Dataset records:
#####
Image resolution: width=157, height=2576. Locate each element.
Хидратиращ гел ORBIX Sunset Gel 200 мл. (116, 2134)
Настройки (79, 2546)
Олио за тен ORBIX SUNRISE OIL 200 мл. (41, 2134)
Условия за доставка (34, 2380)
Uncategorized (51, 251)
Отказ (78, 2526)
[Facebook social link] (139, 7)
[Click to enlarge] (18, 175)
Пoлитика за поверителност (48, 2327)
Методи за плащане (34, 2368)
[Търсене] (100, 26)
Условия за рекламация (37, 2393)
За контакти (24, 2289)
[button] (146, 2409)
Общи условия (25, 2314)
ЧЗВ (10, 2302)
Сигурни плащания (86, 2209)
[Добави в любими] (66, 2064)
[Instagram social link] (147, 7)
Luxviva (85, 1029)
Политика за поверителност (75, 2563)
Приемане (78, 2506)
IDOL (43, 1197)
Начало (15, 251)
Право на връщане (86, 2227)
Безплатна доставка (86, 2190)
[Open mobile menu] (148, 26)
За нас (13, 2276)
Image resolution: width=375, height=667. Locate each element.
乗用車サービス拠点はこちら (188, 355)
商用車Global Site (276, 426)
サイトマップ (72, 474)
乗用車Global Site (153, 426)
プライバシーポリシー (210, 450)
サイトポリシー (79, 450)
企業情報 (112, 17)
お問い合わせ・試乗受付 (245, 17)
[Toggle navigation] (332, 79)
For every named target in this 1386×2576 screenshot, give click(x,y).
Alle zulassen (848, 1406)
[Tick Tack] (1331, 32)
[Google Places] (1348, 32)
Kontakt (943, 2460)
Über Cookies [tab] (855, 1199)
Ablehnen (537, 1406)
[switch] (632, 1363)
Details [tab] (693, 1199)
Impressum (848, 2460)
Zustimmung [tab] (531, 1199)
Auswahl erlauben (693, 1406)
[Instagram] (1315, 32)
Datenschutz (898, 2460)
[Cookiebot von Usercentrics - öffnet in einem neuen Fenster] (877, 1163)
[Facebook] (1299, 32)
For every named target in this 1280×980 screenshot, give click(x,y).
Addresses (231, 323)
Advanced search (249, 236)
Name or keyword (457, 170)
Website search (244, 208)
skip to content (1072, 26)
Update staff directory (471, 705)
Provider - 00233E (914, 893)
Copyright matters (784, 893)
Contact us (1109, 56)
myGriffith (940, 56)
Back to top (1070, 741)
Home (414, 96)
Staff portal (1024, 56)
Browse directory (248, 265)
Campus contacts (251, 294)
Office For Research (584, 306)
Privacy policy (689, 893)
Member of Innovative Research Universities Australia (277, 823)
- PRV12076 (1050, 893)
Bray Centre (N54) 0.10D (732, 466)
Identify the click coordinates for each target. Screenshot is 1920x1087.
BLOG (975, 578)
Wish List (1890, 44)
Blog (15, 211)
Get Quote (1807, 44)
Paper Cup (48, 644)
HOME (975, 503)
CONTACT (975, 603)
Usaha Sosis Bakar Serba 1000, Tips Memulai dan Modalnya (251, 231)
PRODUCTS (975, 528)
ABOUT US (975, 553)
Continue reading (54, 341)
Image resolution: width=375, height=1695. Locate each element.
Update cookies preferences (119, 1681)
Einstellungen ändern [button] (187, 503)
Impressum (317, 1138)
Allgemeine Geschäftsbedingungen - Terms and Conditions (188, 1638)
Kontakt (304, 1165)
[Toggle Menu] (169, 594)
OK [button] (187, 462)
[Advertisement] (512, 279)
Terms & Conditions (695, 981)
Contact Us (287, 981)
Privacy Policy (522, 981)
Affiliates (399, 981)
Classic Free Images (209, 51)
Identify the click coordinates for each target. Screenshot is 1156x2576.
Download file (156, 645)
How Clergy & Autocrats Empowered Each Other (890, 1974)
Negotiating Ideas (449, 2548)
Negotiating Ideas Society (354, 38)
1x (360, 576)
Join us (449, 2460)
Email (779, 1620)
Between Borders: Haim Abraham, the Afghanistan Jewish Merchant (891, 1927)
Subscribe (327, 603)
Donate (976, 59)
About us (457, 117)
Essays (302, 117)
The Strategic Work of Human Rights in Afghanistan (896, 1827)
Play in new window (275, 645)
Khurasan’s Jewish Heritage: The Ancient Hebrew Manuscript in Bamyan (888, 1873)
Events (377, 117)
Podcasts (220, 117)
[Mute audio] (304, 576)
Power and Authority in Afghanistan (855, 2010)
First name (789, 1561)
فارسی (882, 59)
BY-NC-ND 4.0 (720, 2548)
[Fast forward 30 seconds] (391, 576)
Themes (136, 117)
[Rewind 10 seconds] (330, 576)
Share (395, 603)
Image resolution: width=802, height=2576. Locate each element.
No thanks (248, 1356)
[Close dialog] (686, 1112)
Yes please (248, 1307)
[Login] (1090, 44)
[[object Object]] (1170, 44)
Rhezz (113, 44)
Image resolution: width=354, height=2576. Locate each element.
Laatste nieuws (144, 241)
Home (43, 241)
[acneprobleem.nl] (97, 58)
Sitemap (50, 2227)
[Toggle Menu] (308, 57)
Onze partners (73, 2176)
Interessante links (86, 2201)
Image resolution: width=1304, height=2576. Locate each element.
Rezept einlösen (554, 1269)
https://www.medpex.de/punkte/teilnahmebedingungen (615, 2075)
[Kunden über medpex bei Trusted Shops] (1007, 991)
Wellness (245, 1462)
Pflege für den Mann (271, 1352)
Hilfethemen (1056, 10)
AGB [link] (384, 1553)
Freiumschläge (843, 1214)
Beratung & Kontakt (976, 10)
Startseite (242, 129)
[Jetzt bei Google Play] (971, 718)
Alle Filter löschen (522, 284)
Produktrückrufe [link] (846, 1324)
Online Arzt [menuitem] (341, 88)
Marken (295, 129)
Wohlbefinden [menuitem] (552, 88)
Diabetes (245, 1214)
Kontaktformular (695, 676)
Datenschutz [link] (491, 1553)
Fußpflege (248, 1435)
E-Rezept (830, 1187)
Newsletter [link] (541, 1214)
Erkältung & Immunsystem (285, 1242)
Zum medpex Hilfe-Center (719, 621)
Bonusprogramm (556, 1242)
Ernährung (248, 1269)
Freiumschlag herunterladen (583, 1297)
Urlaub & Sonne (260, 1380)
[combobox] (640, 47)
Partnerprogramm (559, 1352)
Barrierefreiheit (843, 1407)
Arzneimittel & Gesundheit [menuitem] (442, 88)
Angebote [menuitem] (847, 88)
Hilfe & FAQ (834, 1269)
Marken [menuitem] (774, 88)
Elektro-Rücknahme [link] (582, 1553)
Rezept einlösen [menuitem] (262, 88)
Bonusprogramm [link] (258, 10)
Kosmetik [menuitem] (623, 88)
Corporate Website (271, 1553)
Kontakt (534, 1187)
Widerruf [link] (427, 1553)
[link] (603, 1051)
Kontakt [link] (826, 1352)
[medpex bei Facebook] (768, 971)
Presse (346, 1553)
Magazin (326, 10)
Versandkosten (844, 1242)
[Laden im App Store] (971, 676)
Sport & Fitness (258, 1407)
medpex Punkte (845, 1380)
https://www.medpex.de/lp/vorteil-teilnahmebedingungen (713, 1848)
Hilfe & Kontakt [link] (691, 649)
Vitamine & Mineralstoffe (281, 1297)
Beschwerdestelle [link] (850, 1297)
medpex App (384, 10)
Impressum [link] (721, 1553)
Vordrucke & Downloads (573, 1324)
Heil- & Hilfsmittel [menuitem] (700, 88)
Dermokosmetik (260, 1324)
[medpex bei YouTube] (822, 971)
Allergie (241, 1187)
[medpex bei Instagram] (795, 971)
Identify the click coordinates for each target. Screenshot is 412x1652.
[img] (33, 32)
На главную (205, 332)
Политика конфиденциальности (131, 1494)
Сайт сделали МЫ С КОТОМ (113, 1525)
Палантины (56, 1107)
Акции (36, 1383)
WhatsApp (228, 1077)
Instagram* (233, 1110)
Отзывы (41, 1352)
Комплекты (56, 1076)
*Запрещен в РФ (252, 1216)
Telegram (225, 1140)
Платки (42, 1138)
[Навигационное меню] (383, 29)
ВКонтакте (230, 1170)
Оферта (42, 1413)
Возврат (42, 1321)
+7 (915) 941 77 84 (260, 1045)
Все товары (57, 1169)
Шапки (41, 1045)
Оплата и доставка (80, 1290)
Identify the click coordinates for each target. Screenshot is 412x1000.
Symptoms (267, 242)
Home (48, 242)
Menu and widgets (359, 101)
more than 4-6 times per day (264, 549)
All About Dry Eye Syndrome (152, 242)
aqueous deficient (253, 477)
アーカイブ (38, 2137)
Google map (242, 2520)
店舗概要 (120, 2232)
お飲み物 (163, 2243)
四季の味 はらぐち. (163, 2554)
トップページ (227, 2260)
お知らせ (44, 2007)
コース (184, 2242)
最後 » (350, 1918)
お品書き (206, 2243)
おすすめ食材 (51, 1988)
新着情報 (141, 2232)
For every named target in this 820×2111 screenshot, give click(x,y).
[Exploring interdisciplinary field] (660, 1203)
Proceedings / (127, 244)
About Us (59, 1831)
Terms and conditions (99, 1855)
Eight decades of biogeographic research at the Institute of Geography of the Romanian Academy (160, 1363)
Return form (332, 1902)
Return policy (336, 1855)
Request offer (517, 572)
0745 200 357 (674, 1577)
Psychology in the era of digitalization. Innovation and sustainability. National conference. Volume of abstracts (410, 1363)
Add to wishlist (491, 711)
#####
WORK TASK -> Reproduce the records above exactly, from the first line through the line containing "Методи за плащане (34, 2368)", and output nothing else.

RESULT BELOW ->
Image resolution: width=157, height=2576. Locate each element.
Хидратиращ гел ORBIX Sunset Gel 200 мл. (116, 2134)
Настройки (79, 2546)
Олио за тен ORBIX SUNRISE OIL 200 мл. (41, 2134)
Условия за доставка (34, 2380)
Uncategorized (51, 251)
Отказ (78, 2526)
[Facebook social link] (139, 7)
[Click to enlarge] (18, 175)
Пoлитика за поверителност (48, 2327)
Методи за плащане (34, 2368)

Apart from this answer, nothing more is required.